In this case, at time t18, the values of the retrograde reset signal LSY, the loading signal O and the landing signal L, and the loading data creation signal D all change from "1" to "0".
Completion of the landing of the container 3 from the loading dock 4a to the landing dock 5 is detected. At the same time, the value of the read request signal RC changes from “0” to “1”, and this value “1” is sent from the sequencer 8 to the monitoring computer 9. As a result, the monitoring computer 9 inputs a signal necessary for counting the number of cargoes of the container 3 such as the type and weight of the container 3, and adds “1” to the number of cargoes of the container 3 transferred to the landing site 5.

At the time t19 after the addition of the number of cargoes in the container 3 and the input of the necessary signals described above are completed, the value of the read completion signal RE changes from "0" to "1", and this value "1". Is sent from the monitoring computer 9 to the sequencer 8. Then, at time t20, the read completion signal RE
Value changes from "1" to "0" from loading dock 4a to landing dock 5
The transfer work of one container 3 to the container is completed.

While traversing from the landing site 5 to the shipping site 4a,
When the ship reverses from the loading dock 4a to the landing dock 5 or when it traverses from the loading dock 4a to the landing dock 5 and reverses from the loading dock 4a to the landing dock 5 on the way, the retrograde reset signal LSY changes from "0" to " 1 ”and the generation of the read request signal RC is blocked, so that the monitoring computer 9 does not count the cargo handling number. In this way, the number of cargoes of the containers 3 transferred to the loading place 4a or the landing place 5 by the crane 2 is accurately counted.

Although the case where the container 3 is transferred by the crane 2 has been described in the present embodiment, the cargo transferred by the crane 2 is not limited to the container 3, and the bulk cargo can be transferred as described above. But anything is fine. In this case, since the heavy load signal W identifies the loose load, the lock signal LK and the unlock signal ULK are automatically invalidated. Therefore, it is possible to accurately count the number of unloaded cargoes by the sequence control similar to that described above.

[0033]

As described above, according to the present invention, each of the parts of the cargo handling mechanism is provided with a sensor for detecting a series of operations constituting the cargo handling work in advance, and each detection signal obtained from these sensors has a predetermined mode. Since the number of cargo handling operations is counted only when the cargo handling work has been performed once, the number of cargo handling operations can be accurately and automatically counted.

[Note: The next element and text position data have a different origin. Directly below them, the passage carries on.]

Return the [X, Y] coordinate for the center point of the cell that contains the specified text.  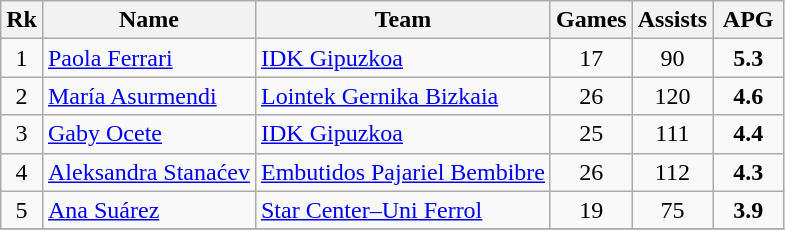
Aleksandra Stanaćev [148, 172]
4.4 [748, 134]
3 [22, 134]
Rk [22, 20]
Gaby Ocete [148, 134]
Ana Suárez [148, 210]
120 [672, 96]
2 [22, 96]
Embutidos Pajariel Bembibre [402, 172]
Name [148, 20]
1 [22, 58]
90 [672, 58]
Assists [672, 20]
25 [591, 134]
Star Center–Uni Ferrol [402, 210]
17 [591, 58]
19 [591, 210]
5 [22, 210]
4 [22, 172]
Paola Ferrari [148, 58]
75 [672, 210]
4.6 [748, 96]
4.3 [748, 172]
5.3 [748, 58]
Games [591, 20]
111 [672, 134]
112 [672, 172]
3.9 [748, 210]
Team [402, 20]
Lointek Gernika Bizkaia [402, 96]
APG [748, 20]
María Asurmendi [148, 96]
Return the [x, y] coordinate for the center point of the cell that contains the specified text.  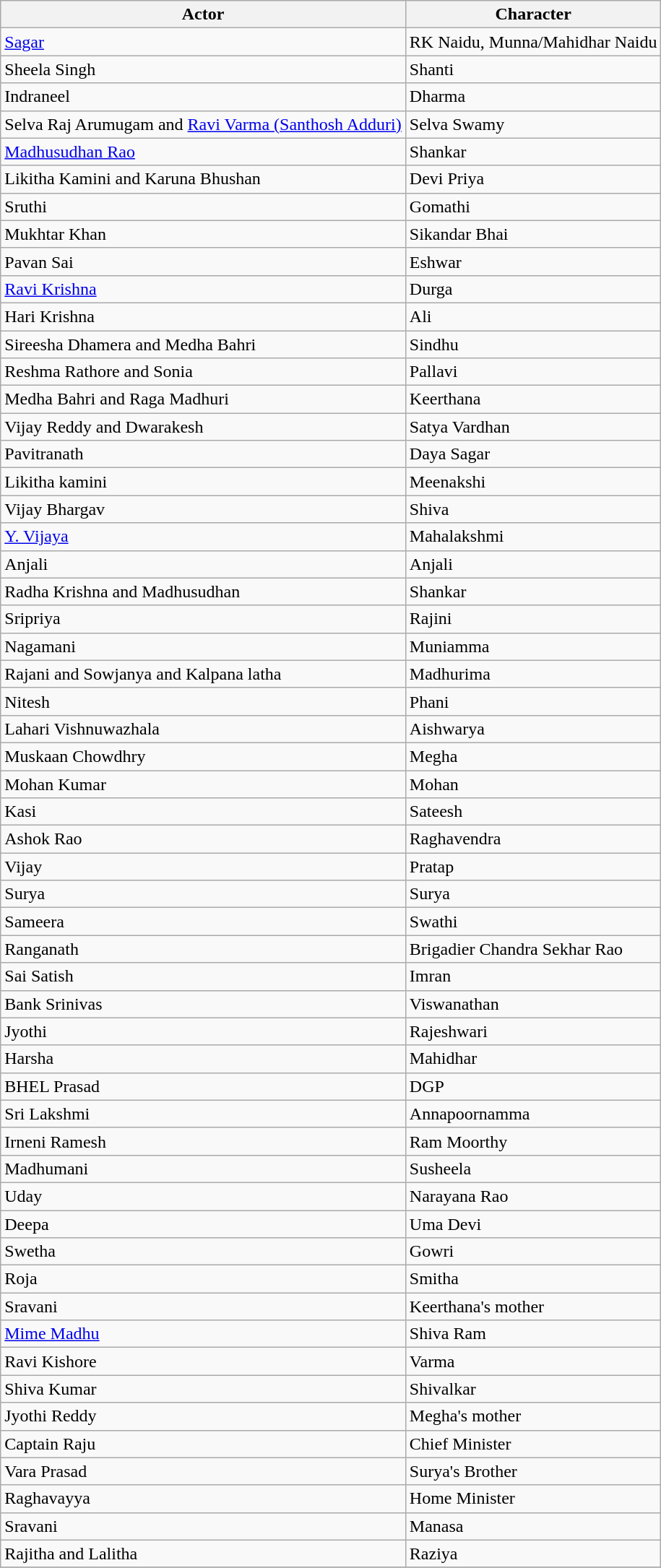
Bank Srinivas [204, 1004]
DGP [533, 1086]
Indraneel [204, 97]
Rajitha and Lalitha [204, 1554]
Sateesh [533, 812]
Sripriya [204, 619]
Aishwarya [533, 729]
Mahidhar [533, 1059]
Rajini [533, 619]
Ravi Krishna [204, 289]
Surya's Brother [533, 1472]
Lahari Vishnuwazhala [204, 729]
Selva Raj Arumugam and Ravi Varma (Santhosh Adduri) [204, 124]
Sameera [204, 922]
Annapoornamma [533, 1114]
Daya Sagar [533, 454]
Satya Vardhan [533, 427]
RK Naidu, Munna/Mahidhar Naidu [533, 42]
Jyothi [204, 1032]
Sri Lakshmi [204, 1114]
Pavitranath [204, 454]
Phani [533, 701]
Keerthana [533, 399]
Brigadier Chandra Sekhar Rao [533, 949]
Varma [533, 1362]
Sireesha Dhamera and Medha Bahri [204, 345]
Ravi Kishore [204, 1362]
Kasi [204, 812]
Swetha [204, 1252]
Muskaan Chowdhry [204, 756]
Nitesh [204, 701]
Jyothi Reddy [204, 1417]
Imran [533, 977]
Roja [204, 1279]
Mime Madhu [204, 1334]
Manasa [533, 1526]
Shiva [533, 509]
Sruthi [204, 207]
Captain Raju [204, 1444]
Sindhu [533, 345]
Raghavendra [533, 839]
Vijay Bhargav [204, 509]
Ashok Rao [204, 839]
Character [533, 14]
Madhusudhan Rao [204, 152]
Devi Priya [533, 179]
Shiva Kumar [204, 1389]
Deepa [204, 1224]
Muniamma [533, 647]
Ranganath [204, 949]
BHEL Prasad [204, 1086]
Raziya [533, 1554]
Pratap [533, 867]
Eshwar [533, 262]
Swathi [533, 922]
Ram Moorthy [533, 1141]
Shanti [533, 69]
Y. Vijaya [204, 537]
Radha Krishna and Madhusudhan [204, 592]
Mohan [533, 784]
Vara Prasad [204, 1472]
Sai Satish [204, 977]
Reshma Rathore and Sonia [204, 372]
Megha [533, 756]
Rajeshwari [533, 1032]
Nagamani [204, 647]
Madhumani [204, 1169]
Uday [204, 1196]
Smitha [533, 1279]
Vijay [204, 867]
Dharma [533, 97]
Selva Swamy [533, 124]
Mahalakshmi [533, 537]
Hari Krishna [204, 316]
Irneni Ramesh [204, 1141]
Ali [533, 316]
Harsha [204, 1059]
Shivalkar [533, 1389]
Chief Minister [533, 1444]
Sikandar Bhai [533, 234]
Meenakshi [533, 482]
Rajani and Sowjanya and Kalpana latha [204, 674]
Mukhtar Khan [204, 234]
Actor [204, 14]
Gomathi [533, 207]
Durga [533, 289]
Likitha kamini [204, 482]
Pallavi [533, 372]
Likitha Kamini and Karuna Bhushan [204, 179]
Raghavayya [204, 1499]
Mohan Kumar [204, 784]
Shiva Ram [533, 1334]
Pavan Sai [204, 262]
Vijay Reddy and Dwarakesh [204, 427]
Home Minister [533, 1499]
Susheela [533, 1169]
Medha Bahri and Raga Madhuri [204, 399]
Madhurima [533, 674]
Sagar [204, 42]
Gowri [533, 1252]
Uma Devi [533, 1224]
Megha's mother [533, 1417]
Keerthana's mother [533, 1307]
Sheela Singh [204, 69]
Viswanathan [533, 1004]
Narayana Rao [533, 1196]
Output the (X, Y) coordinate of the center of the cell containing the given text.  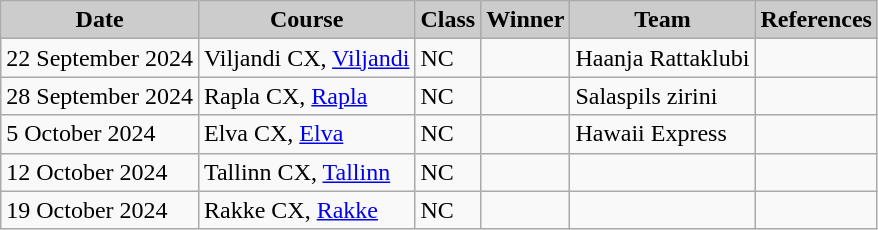
Course (306, 20)
References (816, 20)
Elva CX, Elva (306, 134)
12 October 2024 (100, 172)
Team (662, 20)
Date (100, 20)
Winner (526, 20)
22 September 2024 (100, 58)
Salaspils zirini (662, 96)
Tallinn CX, Tallinn (306, 172)
Viljandi CX, Viljandi (306, 58)
Class (448, 20)
5 October 2024 (100, 134)
28 September 2024 (100, 96)
Rapla CX, Rapla (306, 96)
19 October 2024 (100, 210)
Rakke CX, Rakke (306, 210)
Hawaii Express (662, 134)
Haanja Rattaklubi (662, 58)
Output the (x, y) coordinate of the center of the cell containing the given text.  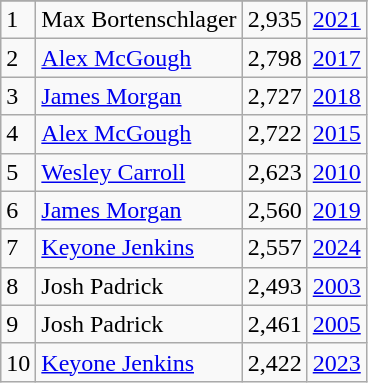
2,623 (274, 172)
6 (18, 210)
2,722 (274, 134)
4 (18, 134)
2017 (336, 58)
2010 (336, 172)
2,461 (274, 324)
2005 (336, 324)
7 (18, 248)
2,493 (274, 286)
Max Bortenschlager (139, 20)
8 (18, 286)
2003 (336, 286)
10 (18, 362)
2,422 (274, 362)
2024 (336, 248)
5 (18, 172)
2,560 (274, 210)
2,935 (274, 20)
2023 (336, 362)
9 (18, 324)
2019 (336, 210)
1 (18, 20)
2,798 (274, 58)
3 (18, 96)
2,727 (274, 96)
2015 (336, 134)
2 (18, 58)
Wesley Carroll (139, 172)
2,557 (274, 248)
2021 (336, 20)
2018 (336, 96)
Return the [X, Y] coordinate for the center point of the cell that contains the specified text.  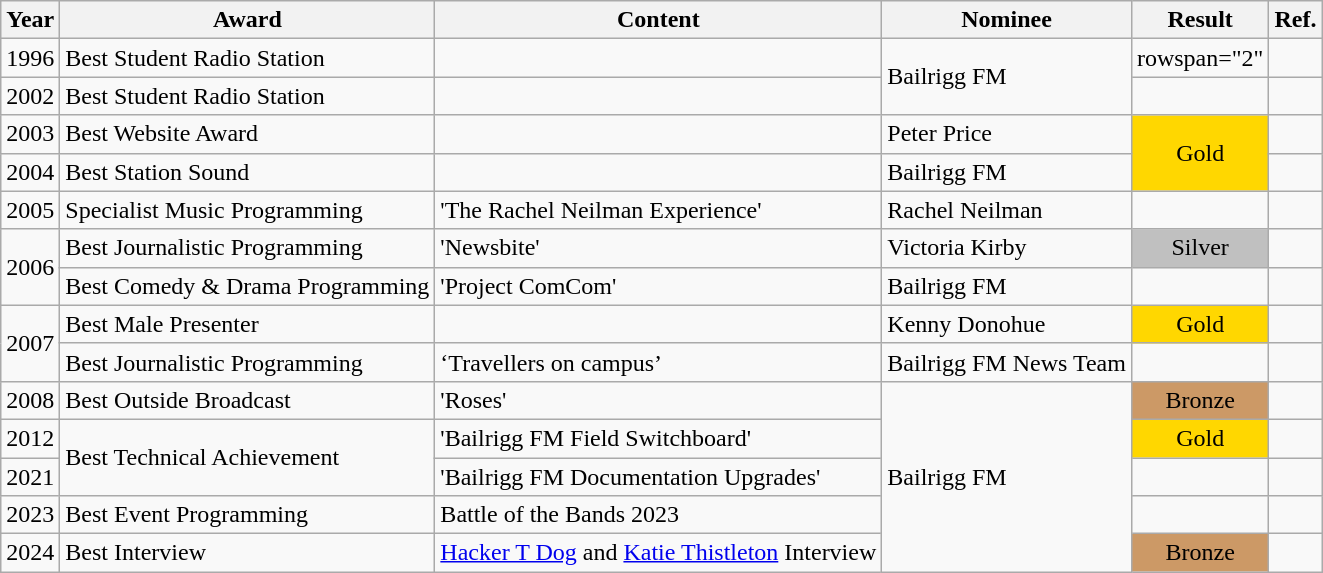
Best Website Award [248, 134]
Bailrigg FM News Team [1007, 362]
2004 [30, 172]
2023 [30, 515]
2021 [30, 477]
Victoria Kirby [1007, 248]
2007 [30, 343]
2006 [30, 267]
Best Interview [248, 553]
'The Rachel Neilman Experience' [658, 210]
Nominee [1007, 20]
Result [1200, 20]
rowspan="2" [1200, 58]
2012 [30, 438]
Best Outside Broadcast [248, 400]
Battle of the Bands 2023 [658, 515]
2005 [30, 210]
Silver [1200, 248]
Kenny Donohue [1007, 324]
Hacker T Dog and Katie Thistleton Interview [658, 553]
2008 [30, 400]
Peter Price [1007, 134]
Best Station Sound [248, 172]
Best Male Presenter [248, 324]
Rachel Neilman [1007, 210]
2024 [30, 553]
Content [658, 20]
1996 [30, 58]
Award [248, 20]
Ref. [1296, 20]
'Bailrigg FM Documentation Upgrades' [658, 477]
‘Travellers on campus’ [658, 362]
'Roses' [658, 400]
Best Comedy & Drama Programming [248, 286]
Best Technical Achievement [248, 457]
'Bailrigg FM Field Switchboard' [658, 438]
2003 [30, 134]
Specialist Music Programming [248, 210]
'Project ComCom' [658, 286]
Year [30, 20]
2002 [30, 96]
Best Event Programming [248, 515]
'Newsbite' [658, 248]
Capture the cell that displays the provided text and extract its (x, y) central coordinate. 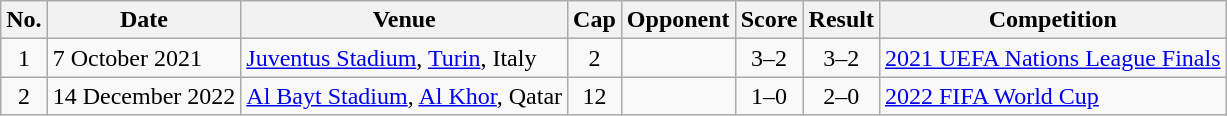
Result (841, 20)
Juventus Stadium, Turin, Italy (404, 58)
No. (24, 20)
Opponent (678, 20)
14 December 2022 (144, 96)
1 (24, 58)
Competition (1052, 20)
7 October 2021 (144, 58)
Date (144, 20)
Cap (595, 20)
2–0 (841, 96)
Venue (404, 20)
Al Bayt Stadium, Al Khor, Qatar (404, 96)
1–0 (769, 96)
2022 FIFA World Cup (1052, 96)
Score (769, 20)
12 (595, 96)
2021 UEFA Nations League Finals (1052, 58)
For the text-containing cell, return its midpoint in (X, Y) coordinate format. 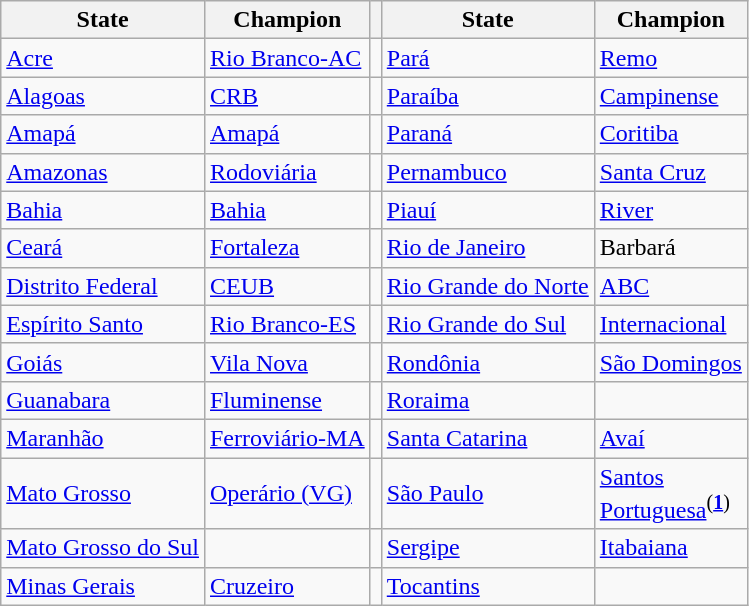
Rio de Janeiro (488, 248)
Operário (VG) (287, 494)
Mato Grosso do Sul (103, 548)
Minas Gerais (103, 586)
Remo (670, 58)
Pará (488, 58)
Fortaleza (287, 248)
CRB (287, 96)
Sergipe (488, 548)
CEUB (287, 286)
Alagoas (103, 96)
São Paulo (488, 494)
Ceará (103, 248)
Piauí (488, 210)
Rio Grande do Sul (488, 324)
Ferroviário-MA (287, 438)
Guanabara (103, 400)
Santa Catarina (488, 438)
Avaí (670, 438)
Cruzeiro (287, 586)
Rondônia (488, 362)
Roraima (488, 400)
Internacional (670, 324)
SantosPortuguesa(1) (670, 494)
Rio Grande do Norte (488, 286)
River (670, 210)
Espírito Santo (103, 324)
Maranhão (103, 438)
Vila Nova (287, 362)
Acre (103, 58)
Itabaiana (670, 548)
Barbará (670, 248)
Paraná (488, 134)
Tocantins (488, 586)
Goiás (103, 362)
ABC (670, 286)
Mato Grosso (103, 494)
Campinense (670, 96)
Distrito Federal (103, 286)
Pernambuco (488, 172)
Coritiba (670, 134)
Santa Cruz (670, 172)
Rodoviária (287, 172)
Rio Branco-ES (287, 324)
Amazonas (103, 172)
São Domingos (670, 362)
Paraíba (488, 96)
Rio Branco-AC (287, 58)
Fluminense (287, 400)
Return [X, Y] of the center of cell containing provided text 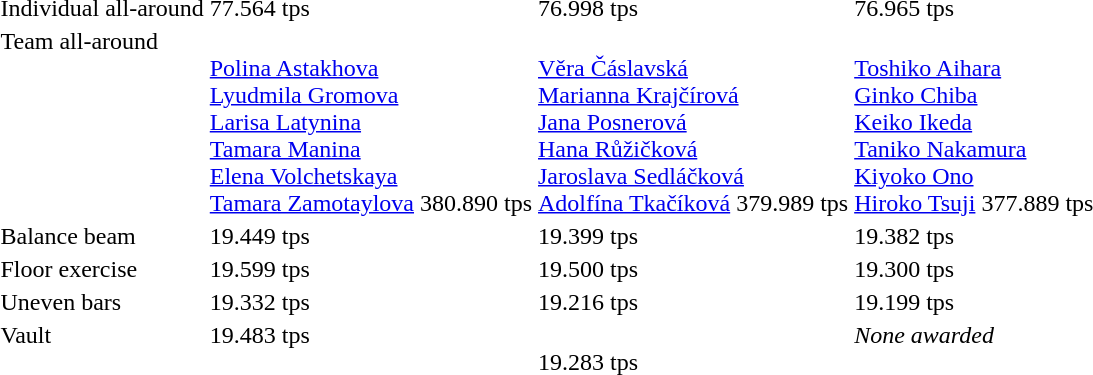
19.599 tps [370, 269]
Věra ČáslavskáMarianna KrajčírováJana PosnerováHana RůžičkováJaroslava SedláčkováAdolfína Tkačíková 379.989 tps [694, 122]
19.399 tps [694, 236]
Polina AstakhovaLyudmila GromovaLarisa LatyninaTamara ManinaElena VolchetskayaTamara Zamotaylova 380.890 tps [370, 122]
19.216 tps [694, 302]
19.449 tps [370, 236]
19.332 tps [370, 302]
19.500 tps [694, 269]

[Brief description of drawings]

FIG. 1 is a diagram showing a container handling work space of a container according to an embodiment of the present invention.

FIG. 2 is a perspective view of a container according to an embodiment of the present invention.

FIG. 3 is a block diagram showing a schematic configuration of a system for counting the number of cargo handling according to an embodiment of the present invention.

FIG. 4 is a time chart showing various detection signals detected when counting the number of cargo handling according to an embodiment of the present invention.

[Explanation of symbols]

 2 Crane (Cargo handling mechanism) 8 Sequencer 9 Computer for monitoring.

Claims (1)

[Claims] 1. A sensor for detecting a series of operations constituting a cargo handling work is provided in advance in each part of the cargo handling mechanism, and one cargo handling work is performed only when each detection signal obtained from these sensors changes in a predetermined manner. A method for counting the number of cargoes, which is characterized by counting the number of cargoes deemed to have been carried out.